──────── Text passage

Tags ‘Volatility’

What Is the Forex (Foreign Exchange) Market?



The Forex (short for foreign exchange) market or foreign exchange currency market is a world-wide market. It is decentralized and accessible to all: when a tourist in Tokyo buys dollars with yen, they are performing a transaction on the Forex market – just as when a multinational institution converts millions of euros to pounds sterling. This makes it the largest market in the world, rendered volatile by the large volume of transactions. It is also always open, except on weekends.

Many Forex traders only seek to trade a foreign currency against their own, such as companies needing to pay wages somewhere other than where they sell. But a large part of the market consists of currency traders who speculate on movements in exchange rates – in the same manner as those who are speculating on stock prices.

Exchange rates fluctuate due to macroeconomic developments and events and expectations that traders have, in addition to actual cash flows. This market attracts investors because its volatility provides many opportunities for profits (and losses, of course), while allowing the use of hedging instruments as well. A further advantage is that the Forex broker authorizes the use of leverage by allowing that their investors trade on margin.

────────────────
──────── Given data

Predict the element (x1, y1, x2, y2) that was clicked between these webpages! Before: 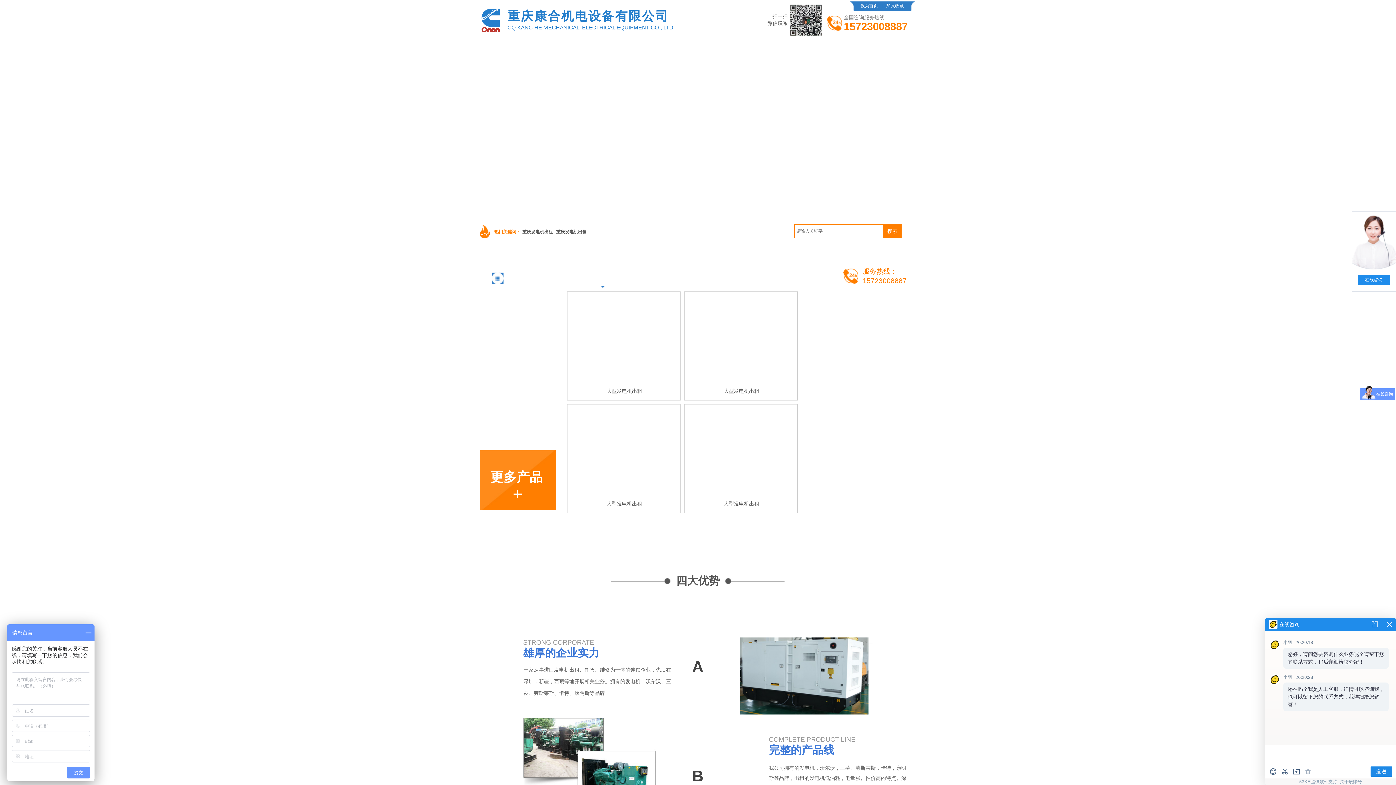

────────────────

Written problem:
Rewrite everything from "The Forex (short" down to "except on weekends." in the Forex passage, substituting "traveler" for "tourist". Nothing in the listing is needed here.

Task answer:
The Forex (short for foreign exchange) market or foreign exchange currency market is a world-wide market. It is decentralized and accessible to all: when a traveler in Tokyo buys dollars with yen, they are performing a transaction on the Forex market – just as when a multinational institution converts millions of euros to pounds sterling. This makes it the largest market in the world, rendered volatile by the large volume of transactions. It is also always open, except on weekends.